The really urgent priority is getting room one into shape, but we also have to do some landscaping work so the place doesn’t look so much like the building site it still is. That means more garden beds and lots of plants, but we also need a path to get to the rooms, the pool, and beyond. Concrete was a good solution for the steep driveway, but obviously we didn’t want to lay it everywhere. So the path is going to be built with paving stones.

Crushed gravel to support paving stones

Compacted river gravel to support the paving.

Paving stones

Paving stones going in, drainage canal taking shape.

Koray and Berrin

Koray and Berrin working on a garden wall. Those steel structures will become concrete posts to support the entrance gate, giving the accommodation area  a bit of privacy.

For two guest rooms and the cafe, we need a lot of furniture. Tables, beds, sofas, chairs, wardrobes, and all the rest. Given that we already have a lot of woodworking tools, and that the budget is running low, it was an easy decision to make most of the stuff ourselves. (The one exception: we’re buying chairs for the cafe.
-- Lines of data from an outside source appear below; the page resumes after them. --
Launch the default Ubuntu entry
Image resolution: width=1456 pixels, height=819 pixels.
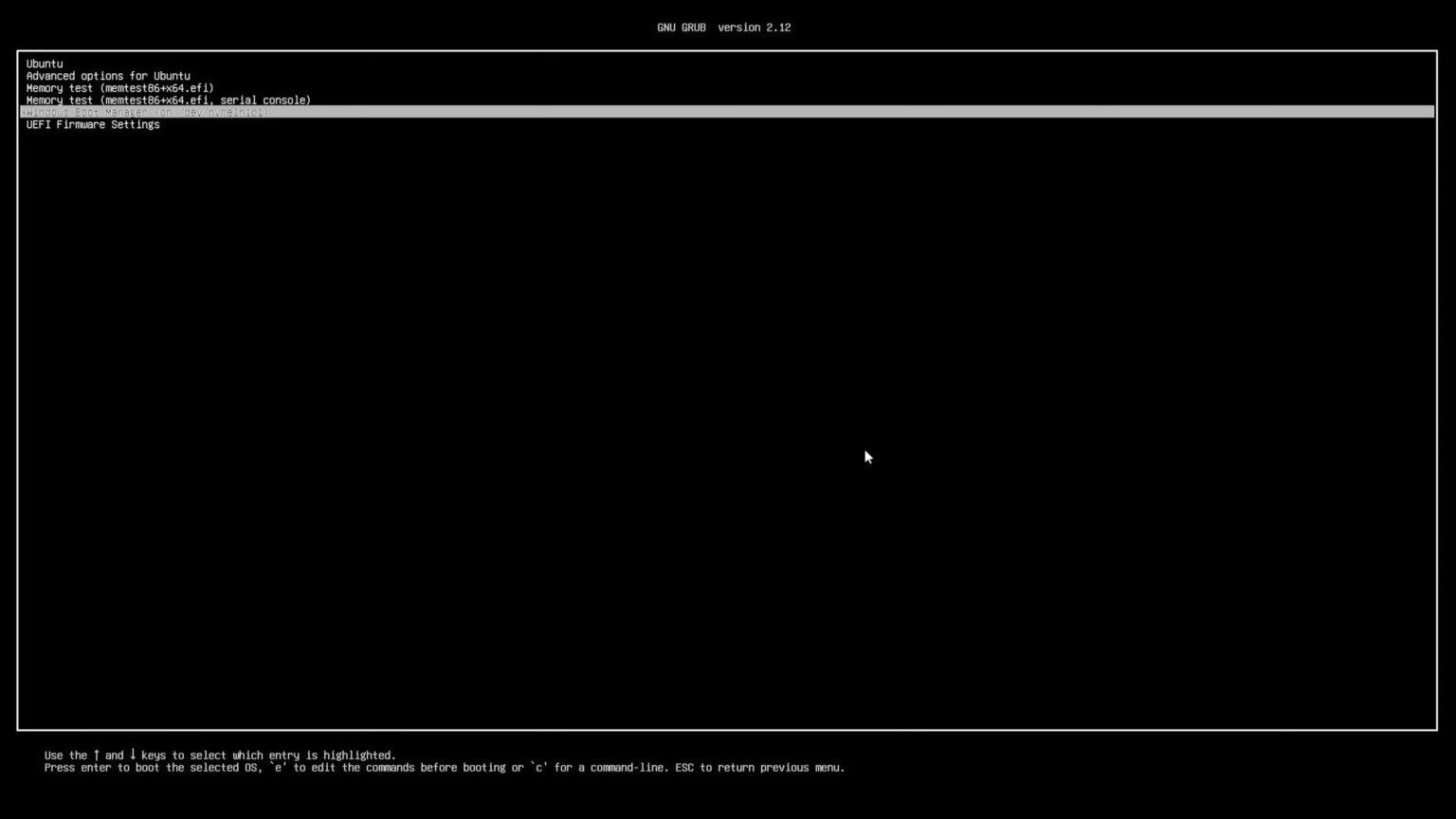coord(44,64)
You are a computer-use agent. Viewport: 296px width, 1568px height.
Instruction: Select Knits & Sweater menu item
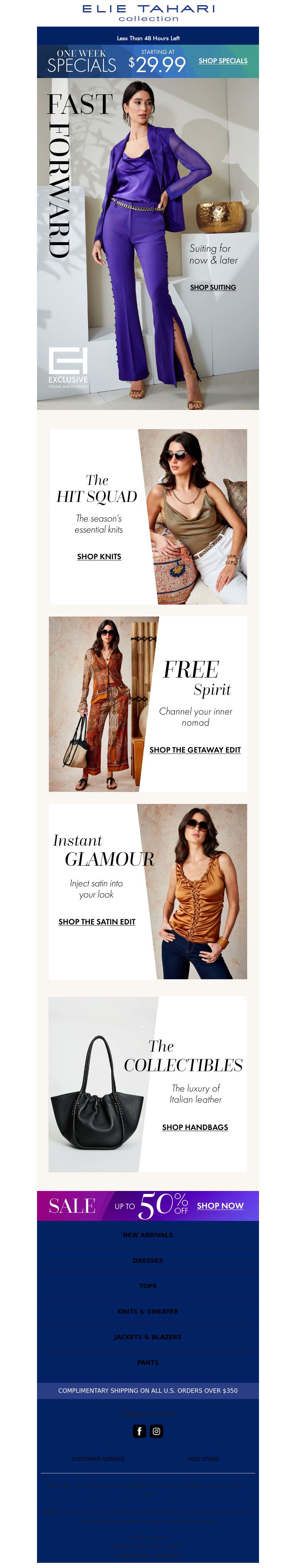pyautogui.click(x=148, y=1311)
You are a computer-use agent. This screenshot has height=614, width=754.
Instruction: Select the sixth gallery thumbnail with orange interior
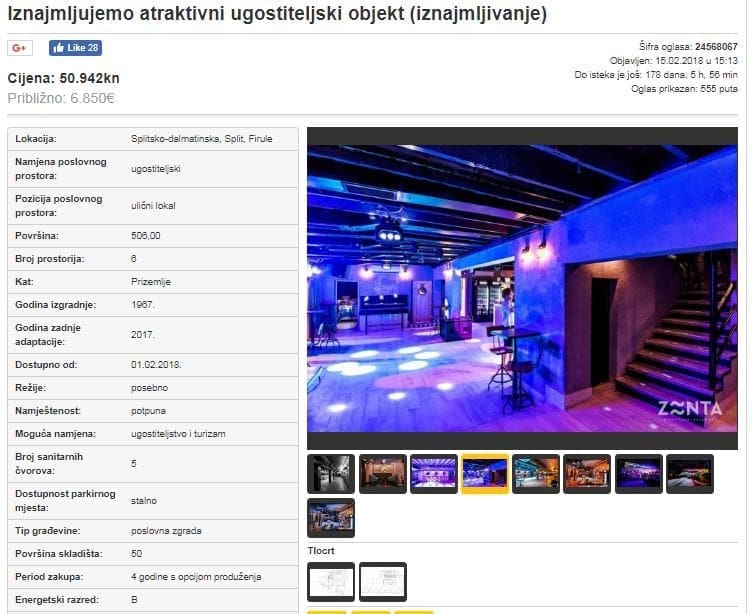587,474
Chairs are fiddly and take too long.) There’s some work in it, but it’s great to be able to build pieces in the exact size and style you want.

Bed being made

One of the beds being made.

Table, sofa

Front to back: an angle grinder used as a brutally efficient sander, a very hardworking router, a table, and a sofa.

Finished bed

A finished bed with two little bedside tables: we definitely have a chunky country aesthetic going.
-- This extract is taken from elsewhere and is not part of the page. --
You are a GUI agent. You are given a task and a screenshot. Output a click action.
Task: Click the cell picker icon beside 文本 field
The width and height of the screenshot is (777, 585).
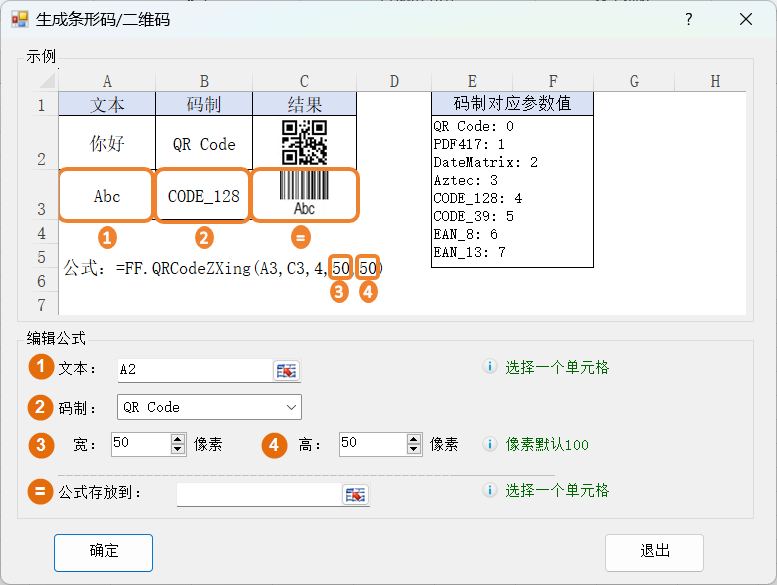pyautogui.click(x=286, y=371)
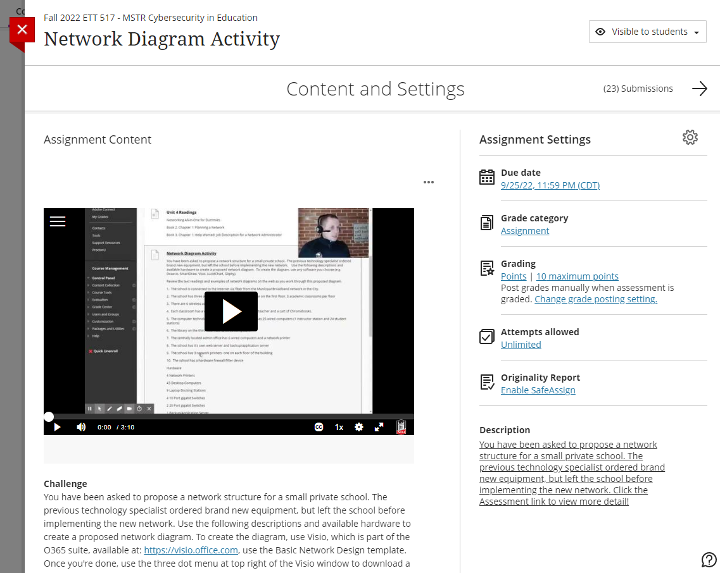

A new friend came to visit a few weeks back, and we used that as an excuse to do a practice run of the breakfasts we want to serve to our guests. Hopefully the photo below helps to convince someone out there to make a booking. Speaking of which: we’re going to start by listing the place on Airbnb, but we’re just holding off on one or two little details first, like our final inspection from the council. We’ll definitely make a post when that happens though.

Breakfast

Breakfast on the veranda.

Very soon we will have to get out of the way and move back down to the old farmhouse. We’re going to miss the new room, of course. But the weather is much warmer now and the leaves are back on the fig trees and the grape vines, so the old house is a much more cheerful prospect than it was in mid-winter.

Spring morning in the olive grove

Spring morning in the neighbours’ olive grove.
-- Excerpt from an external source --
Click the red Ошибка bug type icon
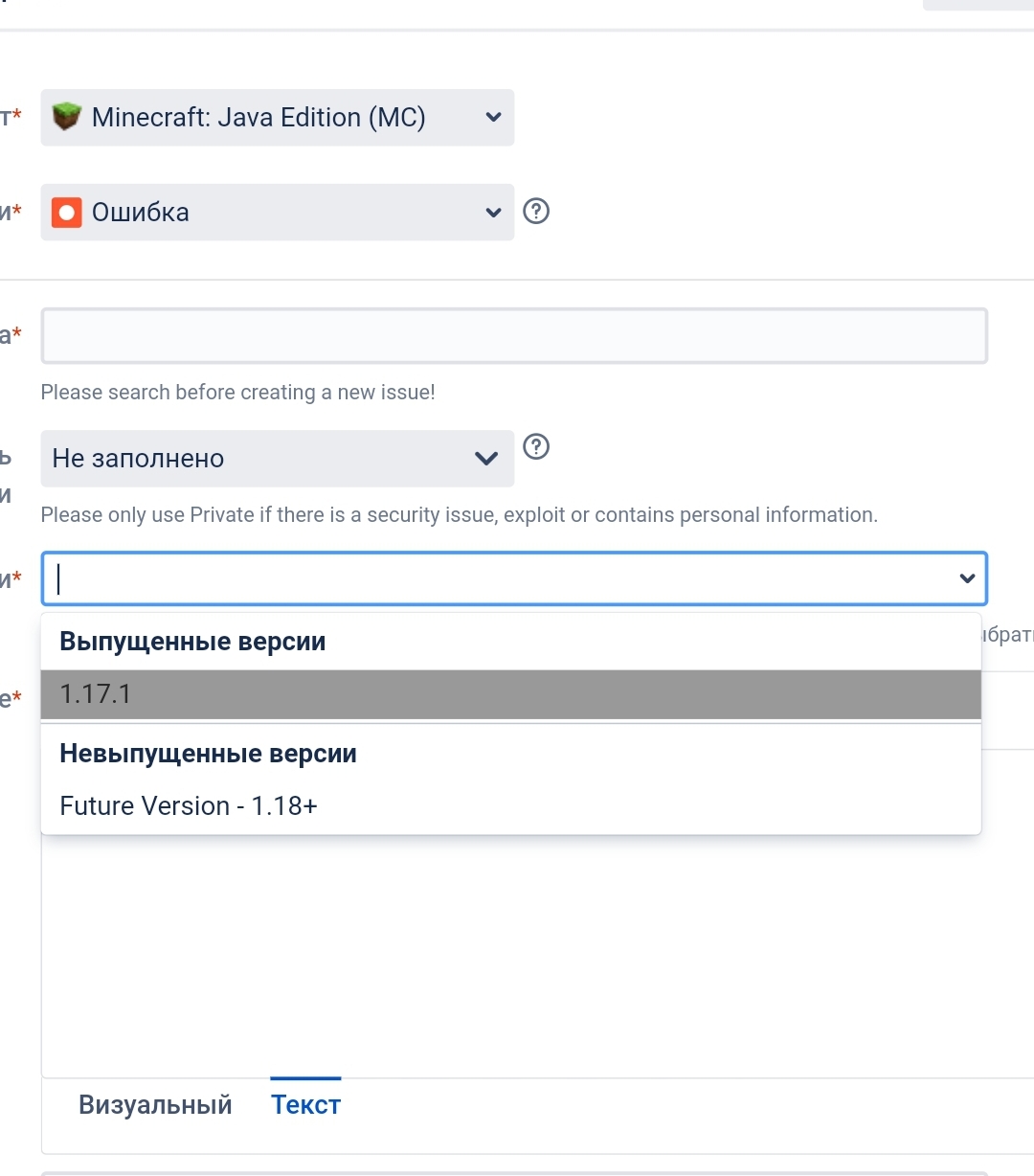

The dogs and cats are being their usual helpful, dirty, lazy, beautiful selves, and they’re clearly as happy as we are to see the return of warmer weather. Here are some dog photos to fulfill our prescribed animal content quota.

Tito yawning

Tito yawning.

Zeliş goofing around

Zeliş goofing around.

Thanks for reading. I hope that next time we post it will be to announce that bookings are properly open. Now I have to get back to it — bye!

So much to do

Winter has come. When we get a north wind in January, it gets colder here than you might imagine. (Certainly colder than I was imagining in 2014.) And again we had some snow this year.

Winter weather

A dusting of snow.

But this winter has been much easier than the last, as we have temporarily moved into room two. It’s been great. We’re pleased to report that straw bale walls insulate just as well as advertised. To give you an idea: in the evenings we use the reverse-cycle air conditioning to get the temperature up to about 21 degrees, then switch it off when we go to bed. Even on the coldest nights, the room is still at about 18 degrees in the morning.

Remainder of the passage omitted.